I thought I would like once to see an honest audience reaction. We did hear giggling during the performance when it got somewhat ludicrous, no story line, no costumes, no sets, just dancers going through the motions with Asiatic scented music. After five minutes it all looked very repetitive.


  1. Canadians used to be quite stingy with standing ovations. We were known for it. But it's true -- everything and anything gets a standing O these days.

  2. I am glad to hear this is not an "Arizona" thing - when we moved here, I quickly noticed everything got a standing ovation - even things mediocre. At first I thought the audiences had no ear (or taste) but these are 'veteran' theatre/music goers. I think it is a 'dumbing down' phenomenon where everything and everyone gets an A regardless. I thought it was 'being polite' but as that is lacking so here, I know it is not that !

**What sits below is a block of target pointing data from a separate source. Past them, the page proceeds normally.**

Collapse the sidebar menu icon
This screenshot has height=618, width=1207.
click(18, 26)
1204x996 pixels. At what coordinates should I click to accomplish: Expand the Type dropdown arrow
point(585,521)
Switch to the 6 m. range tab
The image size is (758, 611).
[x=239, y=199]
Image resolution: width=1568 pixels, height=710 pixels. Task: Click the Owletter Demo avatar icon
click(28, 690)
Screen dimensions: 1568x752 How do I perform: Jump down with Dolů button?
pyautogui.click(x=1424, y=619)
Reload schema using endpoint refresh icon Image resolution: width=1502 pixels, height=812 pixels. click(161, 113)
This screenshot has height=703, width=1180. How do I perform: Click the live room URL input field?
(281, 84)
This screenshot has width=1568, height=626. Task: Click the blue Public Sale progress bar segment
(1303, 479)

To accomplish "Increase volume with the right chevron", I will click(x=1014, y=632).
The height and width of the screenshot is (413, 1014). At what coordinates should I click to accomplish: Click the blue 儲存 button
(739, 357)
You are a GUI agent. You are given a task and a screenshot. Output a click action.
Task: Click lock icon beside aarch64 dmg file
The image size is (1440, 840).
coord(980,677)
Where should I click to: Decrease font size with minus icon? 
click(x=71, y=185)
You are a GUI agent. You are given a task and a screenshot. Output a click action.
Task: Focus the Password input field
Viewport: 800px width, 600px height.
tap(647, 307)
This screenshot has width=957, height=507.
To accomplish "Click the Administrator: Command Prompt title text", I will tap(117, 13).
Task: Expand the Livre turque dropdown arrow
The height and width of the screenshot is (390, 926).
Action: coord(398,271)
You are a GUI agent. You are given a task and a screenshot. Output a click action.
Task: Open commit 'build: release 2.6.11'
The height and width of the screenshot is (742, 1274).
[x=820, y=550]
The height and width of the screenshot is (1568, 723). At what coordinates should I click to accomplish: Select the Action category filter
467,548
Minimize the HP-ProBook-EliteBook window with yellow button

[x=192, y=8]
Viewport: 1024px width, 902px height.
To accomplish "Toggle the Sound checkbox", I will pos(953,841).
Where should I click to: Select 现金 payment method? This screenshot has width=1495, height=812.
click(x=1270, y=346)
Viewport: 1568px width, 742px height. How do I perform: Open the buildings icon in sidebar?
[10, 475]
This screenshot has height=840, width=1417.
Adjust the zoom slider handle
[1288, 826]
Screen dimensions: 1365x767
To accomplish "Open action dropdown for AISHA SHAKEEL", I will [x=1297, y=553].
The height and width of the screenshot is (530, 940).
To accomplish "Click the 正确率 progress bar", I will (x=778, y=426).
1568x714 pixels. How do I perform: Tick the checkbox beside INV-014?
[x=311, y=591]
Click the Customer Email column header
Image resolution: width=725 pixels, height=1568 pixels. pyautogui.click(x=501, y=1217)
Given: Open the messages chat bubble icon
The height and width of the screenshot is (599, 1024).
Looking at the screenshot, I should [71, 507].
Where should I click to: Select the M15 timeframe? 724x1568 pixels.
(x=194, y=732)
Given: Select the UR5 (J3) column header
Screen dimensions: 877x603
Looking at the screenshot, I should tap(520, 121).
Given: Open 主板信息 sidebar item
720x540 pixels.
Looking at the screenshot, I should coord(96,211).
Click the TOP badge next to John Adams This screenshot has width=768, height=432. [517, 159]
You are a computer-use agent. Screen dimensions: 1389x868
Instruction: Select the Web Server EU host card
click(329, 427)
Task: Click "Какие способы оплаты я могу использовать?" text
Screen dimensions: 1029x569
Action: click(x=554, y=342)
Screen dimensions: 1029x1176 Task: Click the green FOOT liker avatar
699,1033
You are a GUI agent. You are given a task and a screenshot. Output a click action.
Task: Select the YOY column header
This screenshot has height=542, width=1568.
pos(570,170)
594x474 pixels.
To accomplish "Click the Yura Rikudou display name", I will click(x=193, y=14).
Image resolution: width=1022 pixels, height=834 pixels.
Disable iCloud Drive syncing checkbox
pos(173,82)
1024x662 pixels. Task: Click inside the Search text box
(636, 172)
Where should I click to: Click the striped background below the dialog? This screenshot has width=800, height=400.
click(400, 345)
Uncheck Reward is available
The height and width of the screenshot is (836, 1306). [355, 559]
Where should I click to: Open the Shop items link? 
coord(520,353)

  3. That Scheherazade sounds like a fairly familiar balletic tackfest - I mean the original choreography and designs are kitsch, but so classily so!

    UK concert audiences are VERY reluctant to give standing ovations. If they happen, it's usually because the relatively few young people in the audience lead the way. Opera house audiences likewise. Even for the near-perfect Don Carlo at the Royal Opera on Saturday, there wasn't much standing in the stalls, though the rest of us were on our feet. Theatre gets standing ovations much more readily.

    1. David, indeed we go to all three at the NAC, Dance,symphonie, and theatre. All three have very different crowds attending. Theatre at the NAC is usually very left wing, social message, green, feminist and anti-establishment, so the crowd will give more of a standing ovation the stronger the play was with their own sentiment. At the Symphony it is very middle of the road audience, happy if the tune is familiar and good ole Zukerman conducts, there a standing ovation is common. As for the dance, it is a more feminine audience would say 80% and women tend to be a little bit more critical and you will get a 50-50 standing ovation crowd. But in my book standing ovations is for exceptional artists who truly move you. Per example Angela Hewitt who we met and spoke took at a private function, a local Ottawa girl, brilliant pianist in my book and I give her a standing ovation.
      She is such a distinct pianist that with my eyes closed I can tell that she is playing, her still is that different from others.